Pixel coordinate grounding data
• • • •
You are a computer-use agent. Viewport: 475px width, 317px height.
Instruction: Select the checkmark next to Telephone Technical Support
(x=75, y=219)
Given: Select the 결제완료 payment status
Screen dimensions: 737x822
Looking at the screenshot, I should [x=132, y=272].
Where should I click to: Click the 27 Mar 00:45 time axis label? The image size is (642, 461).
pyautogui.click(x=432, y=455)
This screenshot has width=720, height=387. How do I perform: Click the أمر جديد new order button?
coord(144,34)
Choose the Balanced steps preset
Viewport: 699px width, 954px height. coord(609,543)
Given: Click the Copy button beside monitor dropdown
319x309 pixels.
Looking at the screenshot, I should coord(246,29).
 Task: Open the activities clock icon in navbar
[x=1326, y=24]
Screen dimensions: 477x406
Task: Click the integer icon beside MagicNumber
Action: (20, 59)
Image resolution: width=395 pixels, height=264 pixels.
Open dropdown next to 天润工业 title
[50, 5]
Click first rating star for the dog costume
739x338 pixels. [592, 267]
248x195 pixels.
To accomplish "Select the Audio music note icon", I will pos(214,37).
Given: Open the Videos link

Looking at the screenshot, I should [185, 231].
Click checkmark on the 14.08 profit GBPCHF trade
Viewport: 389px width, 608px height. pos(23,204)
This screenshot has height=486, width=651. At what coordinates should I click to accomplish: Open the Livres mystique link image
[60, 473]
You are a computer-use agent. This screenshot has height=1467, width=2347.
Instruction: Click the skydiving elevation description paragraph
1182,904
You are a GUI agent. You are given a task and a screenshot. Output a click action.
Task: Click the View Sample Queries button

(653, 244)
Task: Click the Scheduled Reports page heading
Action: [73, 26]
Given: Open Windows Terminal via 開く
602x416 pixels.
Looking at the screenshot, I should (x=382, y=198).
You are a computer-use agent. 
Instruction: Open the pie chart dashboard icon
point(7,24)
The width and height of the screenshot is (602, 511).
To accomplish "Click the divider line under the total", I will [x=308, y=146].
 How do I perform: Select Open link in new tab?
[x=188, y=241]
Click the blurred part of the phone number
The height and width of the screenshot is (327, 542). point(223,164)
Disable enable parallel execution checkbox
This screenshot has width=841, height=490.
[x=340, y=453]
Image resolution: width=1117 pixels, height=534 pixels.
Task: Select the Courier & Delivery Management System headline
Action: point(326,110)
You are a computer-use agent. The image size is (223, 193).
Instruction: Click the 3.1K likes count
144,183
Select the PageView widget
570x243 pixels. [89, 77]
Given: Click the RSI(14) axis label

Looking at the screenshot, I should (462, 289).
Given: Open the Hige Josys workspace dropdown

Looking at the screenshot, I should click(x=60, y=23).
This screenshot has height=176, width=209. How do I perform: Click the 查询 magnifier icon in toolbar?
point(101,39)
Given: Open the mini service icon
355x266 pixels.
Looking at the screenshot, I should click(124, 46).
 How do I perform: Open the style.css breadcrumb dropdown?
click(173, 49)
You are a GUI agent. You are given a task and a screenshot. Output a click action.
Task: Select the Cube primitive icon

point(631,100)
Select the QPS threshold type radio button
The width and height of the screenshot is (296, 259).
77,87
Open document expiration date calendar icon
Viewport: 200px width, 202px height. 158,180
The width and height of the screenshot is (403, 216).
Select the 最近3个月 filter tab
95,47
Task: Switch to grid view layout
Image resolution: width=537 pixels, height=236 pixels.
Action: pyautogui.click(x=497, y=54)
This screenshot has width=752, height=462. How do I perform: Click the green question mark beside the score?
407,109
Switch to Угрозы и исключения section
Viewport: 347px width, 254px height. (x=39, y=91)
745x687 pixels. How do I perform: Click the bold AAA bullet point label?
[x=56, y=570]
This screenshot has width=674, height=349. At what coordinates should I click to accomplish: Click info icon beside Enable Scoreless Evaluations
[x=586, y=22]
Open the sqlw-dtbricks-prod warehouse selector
• • • •
**Your assignment:** Repeat the entries. Keep each one exactly as written.

**Task output:**
You are a computer-use agent. Viewport: 475px width, 317px height.
Instruction: Select the checkmark next to Telephone Technical Support
(x=75, y=219)
Given: Select the 결제완료 payment status
Screen dimensions: 737x822
Looking at the screenshot, I should [x=132, y=272].
Where should I click to: Click the 27 Mar 00:45 time axis label? The image size is (642, 461).
pyautogui.click(x=432, y=455)
This screenshot has width=720, height=387. How do I perform: Click the أمر جديد new order button?
coord(144,34)
Choose the Balanced steps preset
Viewport: 699px width, 954px height. coord(609,543)
Given: Click the Copy button beside monitor dropdown
319x309 pixels.
Looking at the screenshot, I should coord(246,29).
 Task: Open the activities clock icon in navbar
[x=1326, y=24]
Screen dimensions: 477x406
Task: Click the integer icon beside MagicNumber
Action: (20, 59)
Image resolution: width=395 pixels, height=264 pixels.
Open dropdown next to 天润工业 title
[50, 5]
Click first rating star for the dog costume
739x338 pixels. [592, 267]
248x195 pixels.
To accomplish "Select the Audio music note icon", I will pos(214,37).
Given: Open the Videos link

Looking at the screenshot, I should [185, 231].
Click checkmark on the 14.08 profit GBPCHF trade
Viewport: 389px width, 608px height. pos(23,204)
This screenshot has height=486, width=651. At what coordinates should I click to accomplish: Open the Livres mystique link image
[60, 473]
You are a computer-use agent. This screenshot has height=1467, width=2347.
Instruction: Click the skydiving elevation description paragraph
1182,904
You are a GUI agent. You are given a task and a screenshot. Output a click action.
Task: Click the View Sample Queries button

(653, 244)
Task: Click the Scheduled Reports page heading
Action: [73, 26]
Given: Open Windows Terminal via 開く
602x416 pixels.
Looking at the screenshot, I should (x=382, y=198).
You are a computer-use agent. 
Instruction: Open the pie chart dashboard icon
point(7,24)
The width and height of the screenshot is (602, 511).
To accomplish "Click the divider line under the total", I will [x=308, y=146].
 How do I perform: Select Open link in new tab?
[x=188, y=241]
Click the blurred part of the phone number
The height and width of the screenshot is (327, 542). point(223,164)
Disable enable parallel execution checkbox
This screenshot has width=841, height=490.
[x=340, y=453]
Image resolution: width=1117 pixels, height=534 pixels.
Task: Select the Courier & Delivery Management System headline
Action: point(326,110)
You are a computer-use agent. The image size is (223, 193).
Instruction: Click the 3.1K likes count
144,183
Select the PageView widget
570x243 pixels. [89, 77]
Given: Click the RSI(14) axis label

Looking at the screenshot, I should (462, 289).
Given: Open the Hige Josys workspace dropdown

Looking at the screenshot, I should click(x=60, y=23).
This screenshot has height=176, width=209. How do I perform: Click the 查询 magnifier icon in toolbar?
point(101,39)
Given: Open the mini service icon
355x266 pixels.
Looking at the screenshot, I should click(124, 46).
 How do I perform: Open the style.css breadcrumb dropdown?
click(173, 49)
You are a GUI agent. You are given a task and a screenshot. Output a click action.
Task: Select the Cube primitive icon

point(631,100)
Select the QPS threshold type radio button
The width and height of the screenshot is (296, 259).
77,87
Open document expiration date calendar icon
Viewport: 200px width, 202px height. 158,180
The width and height of the screenshot is (403, 216).
Select the 最近3个月 filter tab
95,47
Task: Switch to grid view layout
Image resolution: width=537 pixels, height=236 pixels.
Action: pyautogui.click(x=497, y=54)
This screenshot has width=752, height=462. How do I perform: Click the green question mark beside the score?
407,109
Switch to Угрозы и исключения section
Viewport: 347px width, 254px height. (x=39, y=91)
745x687 pixels. How do I perform: Click the bold AAA bullet point label?
[x=56, y=570]
This screenshot has width=674, height=349. At what coordinates should I click to accomplish: Click info icon beside Enable Scoreless Evaluations
[x=586, y=22]
Open the sqlw-dtbricks-prod warehouse selector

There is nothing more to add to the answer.